Die renommierte Intersex Aktivistin Hida Viloria, Präsidentin der OII USA, kommentiert: „In einem Interview fiel mir auf, dass sie (Arundhati Roy) den Begriff „Hermaphrodit“ verwendete, um eine Figur zu charakterisieren, im Verlauf jedoch die Bezeichnung „Transgender“ wählte. Es ist unverantwortlich von ihr, keine hinreichenden Nachforschungen hinsichtlich der Charaktere, über die sie schreibt, anzustellen, um sich ein Bild davon zu machen, wer sie eigentlich sind.“
Im Roman wird Anjum eingangs als Intersex-Person beschrieben, im Verlauf
wird die Figur jedoch als Hijra bezeichnet.
Ich selbst bin LGBTQIA+ Aktivist und stehe der Hijra Gemeinschaft in keiner Weise ablehnend gegenüber. Dennoch ist
es nicht korrekt, falsch dargestellt zu werden, und eine Identität
zugeschrieben zu bekommen, mit der man sich selbst nicht identifiziert.

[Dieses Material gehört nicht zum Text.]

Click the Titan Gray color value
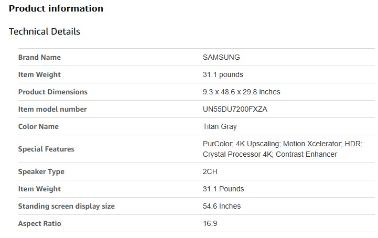 tap(220, 126)
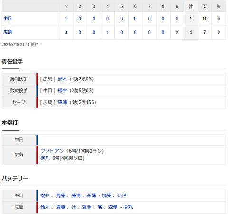The height and width of the screenshot is (215, 228).
Task: Open catcher 加藤's player page
Action: [x=106, y=195]
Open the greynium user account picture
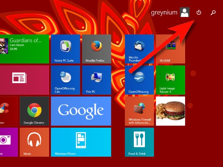Viewport: 223px width, 167px height. [185, 12]
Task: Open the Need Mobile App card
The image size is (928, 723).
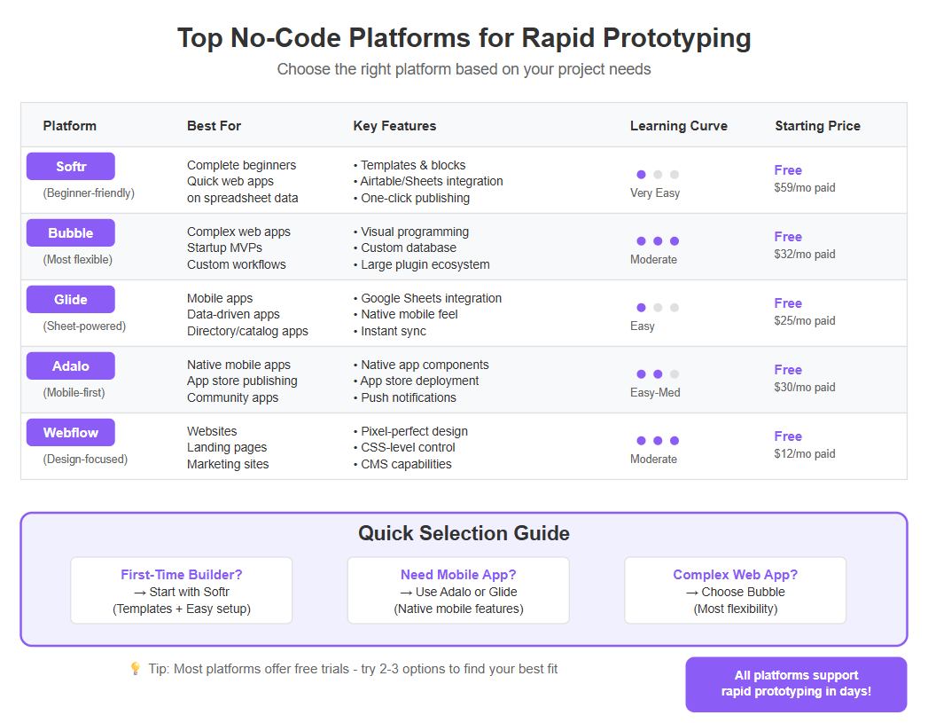Action: 458,590
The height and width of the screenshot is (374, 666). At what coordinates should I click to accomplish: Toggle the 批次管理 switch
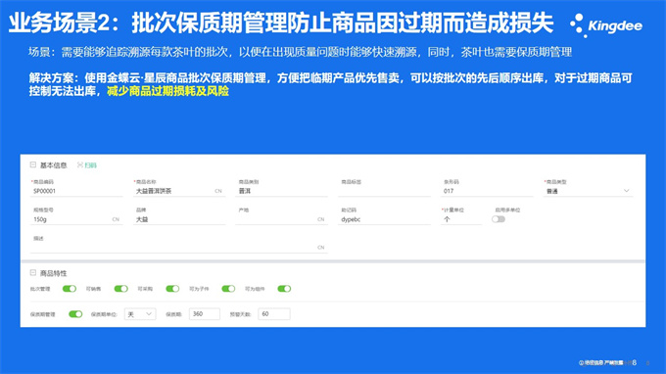[x=70, y=289]
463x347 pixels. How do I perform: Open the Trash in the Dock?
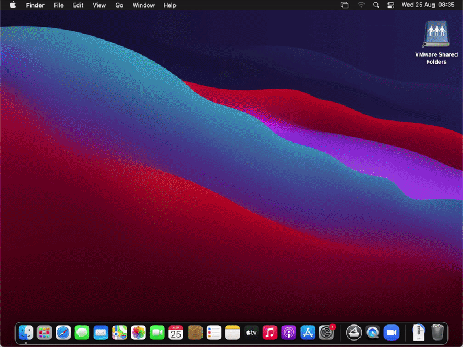coord(438,333)
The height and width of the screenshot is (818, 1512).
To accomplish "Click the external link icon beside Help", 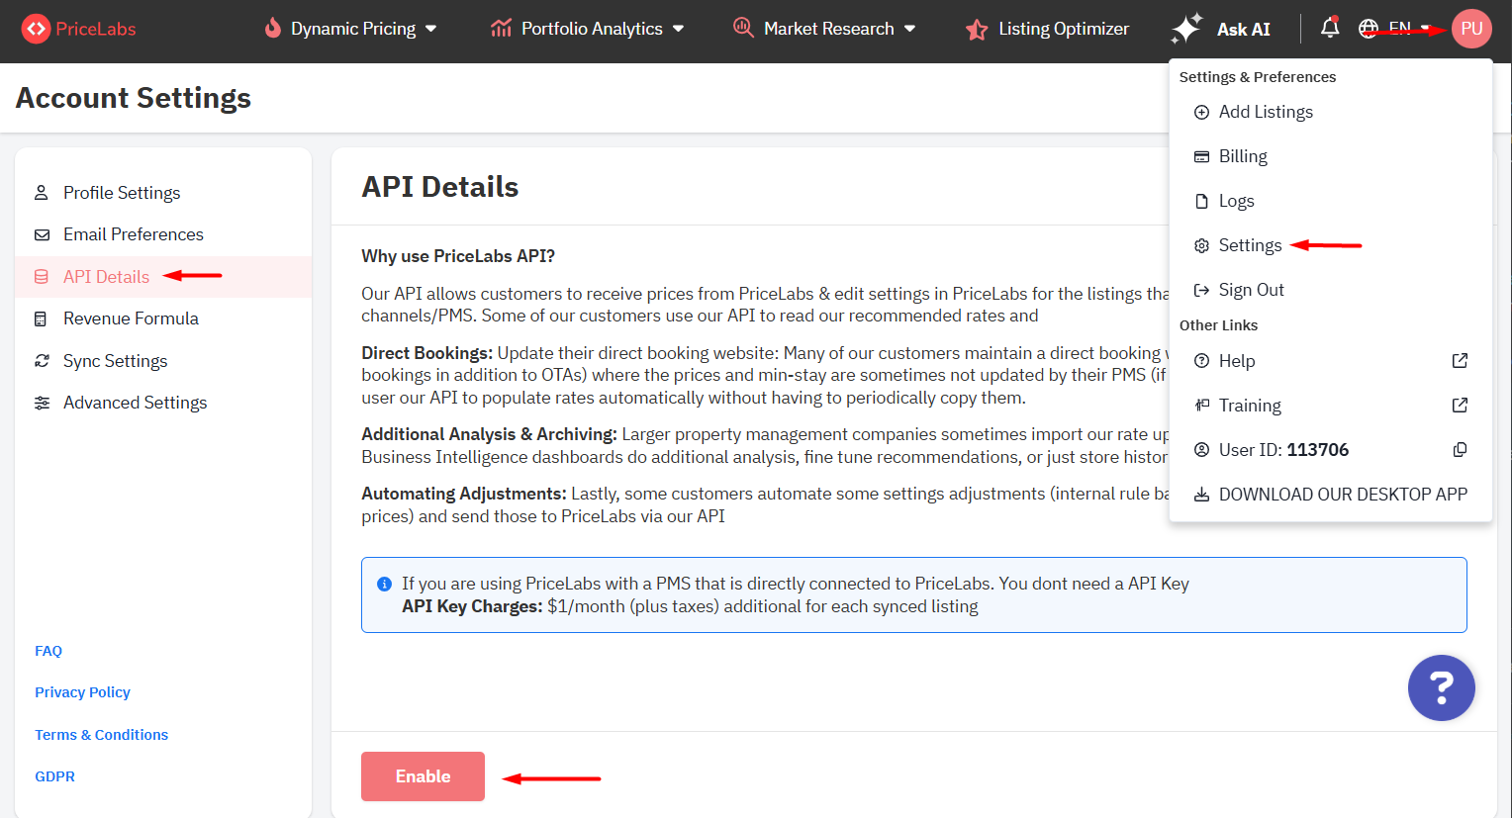I will tap(1460, 361).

Stellen Sie sich vor, Sie sind eine Frau und identifizieren sich auch als
solche. Würde es Sie nicht ärgern, von anderen Menschen als Mann angesehen zu
werden?
In der Sangam Literatur bezeichnet der Begriff „Pedi“ Menschen mit Intersex-Merkmalen, schließt jedoch auch Antharlinga Hijras sowie verschiedene
andere Hijras mit ein. Der Aravan Kult in Koovagam, Tamil Nadu ist
eine Volkstradition der Transfrauen, bei der die Mitglieder die Legende[1]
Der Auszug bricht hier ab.